Property Description
Creator and Funding The model was (and is being) developed by the California Digital Library (CDL), UC Curation Center (UC3) under a Creative Commons Attribution-Sharealike 3.0 license
Status The latest version of the TCP pricing model tool and whitepaper is rev 2.1 from 2013-08-05
Purpose Modelling the full economic costs of preservation, the “total cost of preservation” (TCP) over time in order to sustain long‐term preservation efforts—effective and affordable curation management.

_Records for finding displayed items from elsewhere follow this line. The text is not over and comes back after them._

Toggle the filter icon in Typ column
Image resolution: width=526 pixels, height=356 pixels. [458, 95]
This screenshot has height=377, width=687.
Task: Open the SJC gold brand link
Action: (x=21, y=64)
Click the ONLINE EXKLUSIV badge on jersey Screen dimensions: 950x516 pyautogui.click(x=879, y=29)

UC3 itself needs a TCP model in order to move many of its core service offerings to a cost recovery operational basis.
Information assets Any kind of digital asset—the model uses a generic, abstract level
Activities Ingest, Data Management, Archival Storage, Preservation Planning, Access, Administration, Management
Resources Total cost; in the tool total cost is refined into subsidiary costs such as capital cost, labour cost; operational cost; one-time, term or annual costs (called scope), fixed cost or marginal cost (proportional cost). Term costs are annualized over their lifespan and adjusted for inflation.
Time Present, future—10 year scope
Variables More than 100. For example, for “Migration” there are unit costs for: refreshment, replication, repackaging, transformation. For “Staff” there are 12 kinds of roles with salaries, FTE day rates.
Type of tool Analysis tool, implemented as a MS Excel spreadsheet.
Availability of tools The tool is available for download at:
The Total Cost of Preservation (TCP) model from the California Digital Library (CDL) is an analytical framework for modelling, assessing and accounting for the full economic costs of preservation. It relies on a number of fundamental abstractions and assumptions about preservation activities.

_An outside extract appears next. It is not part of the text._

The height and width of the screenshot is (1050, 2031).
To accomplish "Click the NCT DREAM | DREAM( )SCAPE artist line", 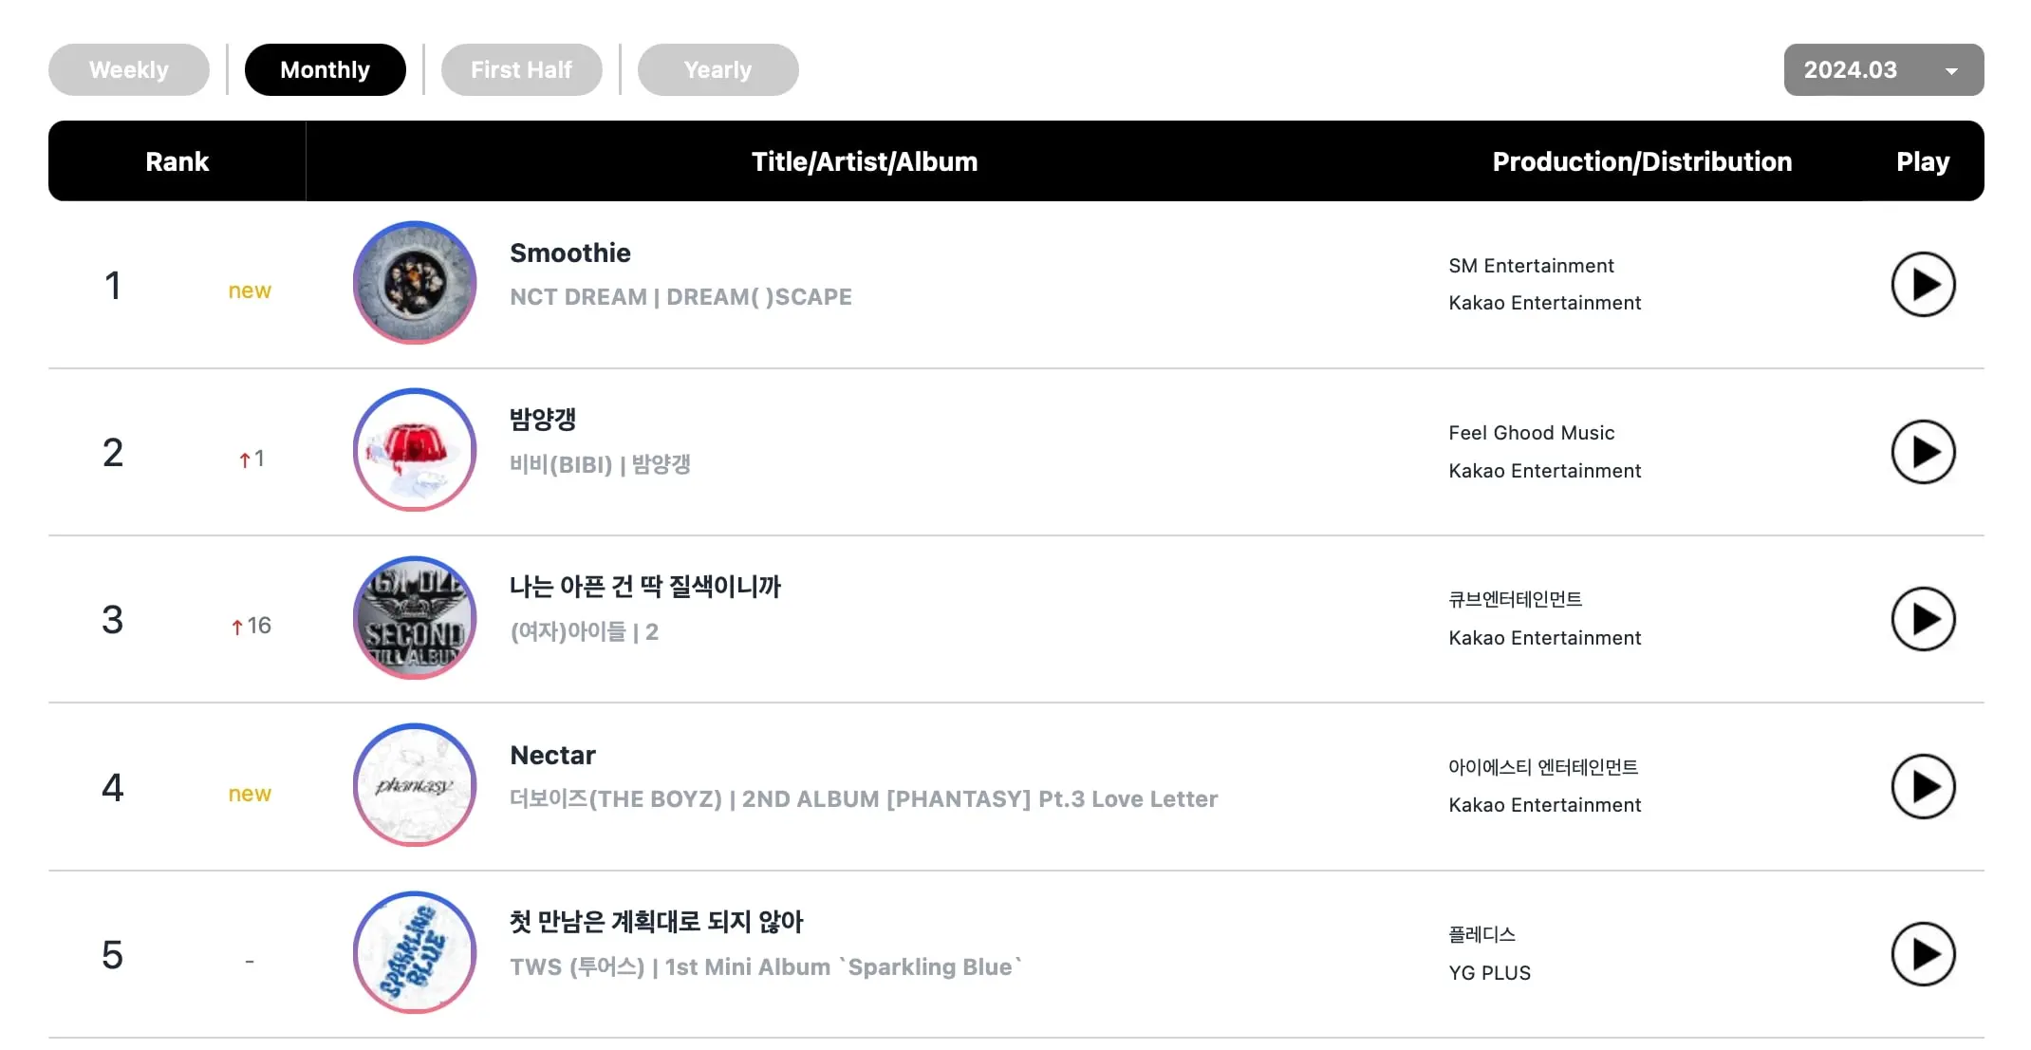I will click(680, 297).
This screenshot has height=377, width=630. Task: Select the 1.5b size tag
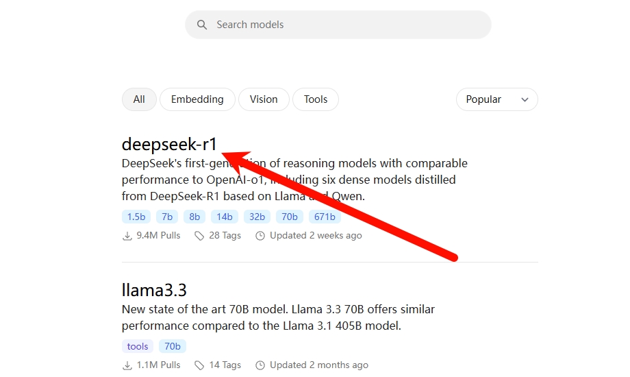pyautogui.click(x=136, y=217)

The model defines 10 high-level categories that cover all digital curation activities. The categories are based on the OAIS Model, but some of the concepts and terminology are modified to broaden applicability and facilitate understanding by non-specialists. Each category represents a cost component in the TCP pricing model and based on these components the pricing models calculate costs and express it as monetary expenses.

The 10 categories are:

  • content owners
  • submission streams
  • preservation system (ingest, data management, access)
  • servers
  • storage
  • consumers
  • preservation planning
  • interventions (e.g. migrations)
  • administration
  • management

The framework provides two price models that account for two different types of funding: Pay-as-you-go (PAYG) and Paid-UP (front) (PUP).

The Total Cost of Preservation model relies on a number of fundamental abstractions and assumptions about preservation activities. The cost associated with content creation or acquisition, reformatting, packaging, submission, and so on are excluded from the model. The cost of supporting owners in making use of the preservation System functions (sheet W3 in the spreadsheet tool) is included. Costs are nominal, based on generic instances of activities. However, preservation actions are assumed to be substantially automated, and the main costs are therefore acquisition and deployment of the software which is assumed to be independent of the number of objects.

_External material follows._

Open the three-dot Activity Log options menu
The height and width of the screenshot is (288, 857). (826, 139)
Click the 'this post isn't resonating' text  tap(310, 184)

System, Administration and Management are considered to be fixed costs—independent of the number of objects—whereas other costs are considered variable, in general proportional, using unit costs and number of units, such as the number of unique submission streams and the unit cost of a stream. The cost is assumed to be paid by the owners and the preservation service provider.

Establishing who pays for the cost is not essential for using the model, you can estimate the cost without that information. It has been incorporated as a factor to make the model more useful for CDL.

In the case of Paid-Up it is assumed that the archive institution (preservation service provider) can carry forward surpluses across fiscal year boundaries and reinvest them at market rates. (Note: For many public sector institutions this is not possible, therefore they are forced to use PAYG). Normal discounted cash flow analysis (DCF) is used. The model creator is aware of the shortcomings of DCF regarding fluctuating interest rates and the strong bias for the short term for the time value of money.